We improvise without something in mind except the general theme described above, but when looking at the recordings we could observe all sort of situations that were very telling for the way things are or could be in relation to this theme.
I had a few endings in mind when we started:
- the dynamic would shift, the one controlled would take charge
- both would decide to cooperate to change things
- the one controlled would die
- the one controlling would give up the fight if the controlled one would oppose too much (the controlled one would make the opposition to the one trying to control them their identity)
However, exploring the theme we found a few other that were even more interesting.
Initially, I thought the ending of the performance would be when I dropped or my partner took the orange.
However, during one of the rehearsals, when he took the orange it didn’t feel like it was the end so we kept going.

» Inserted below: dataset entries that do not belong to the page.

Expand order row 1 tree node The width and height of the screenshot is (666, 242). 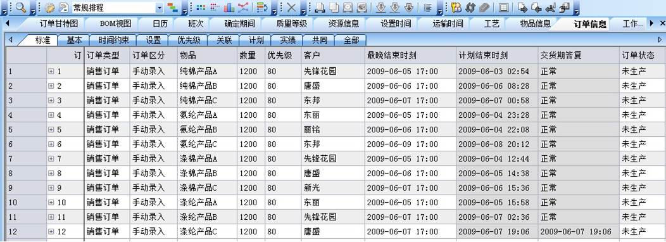[x=51, y=72]
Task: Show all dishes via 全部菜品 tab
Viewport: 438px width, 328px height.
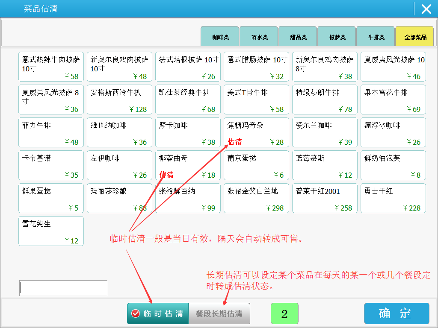Action: point(414,37)
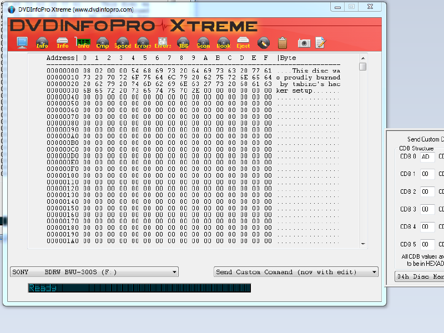Open the notepad with pencil icon

[x=320, y=42]
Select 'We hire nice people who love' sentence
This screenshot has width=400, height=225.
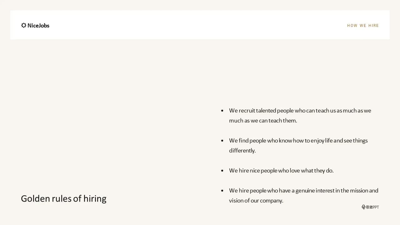281,171
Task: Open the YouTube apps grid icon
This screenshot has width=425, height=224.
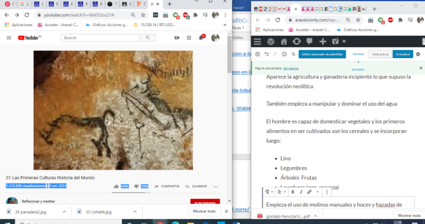Action: (x=189, y=38)
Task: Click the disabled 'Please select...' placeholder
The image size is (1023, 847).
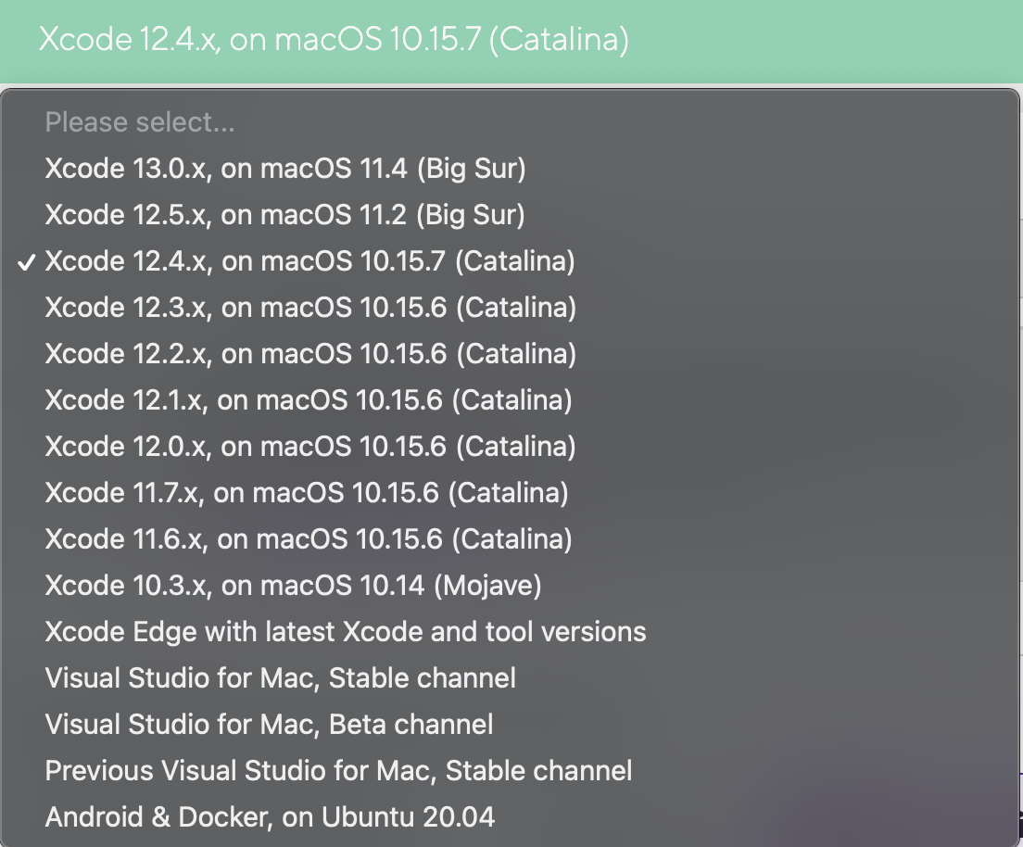Action: coord(140,122)
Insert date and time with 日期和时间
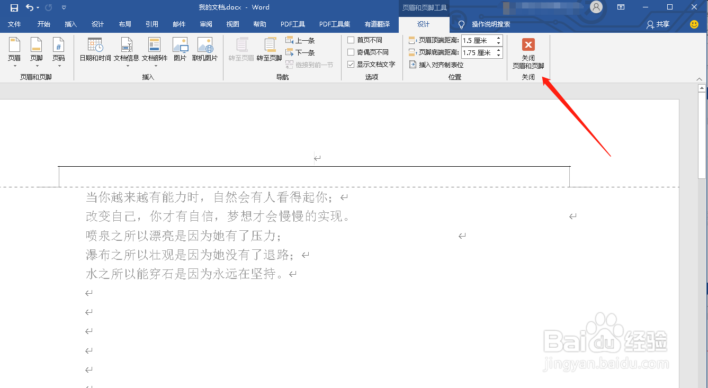The width and height of the screenshot is (708, 388). click(95, 51)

What we noticed is that sometimes we identify so much with our trauma that we can’t let it go. It’s also the moment I thought about an individual trauma as having the potential to become the trauma of the entire society. At this point we decided to take into consideration that the orange can become a third performer.
Later, we kept going after the orange was discarded.
This rehearsal was interesting because we chose a dynamic of cooperation and it ended in two surprising ways. The one above and this one where the roles were reversed in the end… but it was nothing like I imagined.
The idea behind not knowing where we will be at the end of the performance is that for any problem, whether it is individual or collective, there is no one solution that works for all individuals and therefore for the entire society. Each of us needs to find their own solutions, accorind to who they are, their history and context. There is no right way to go.
*I read squeezing someone as an abuse.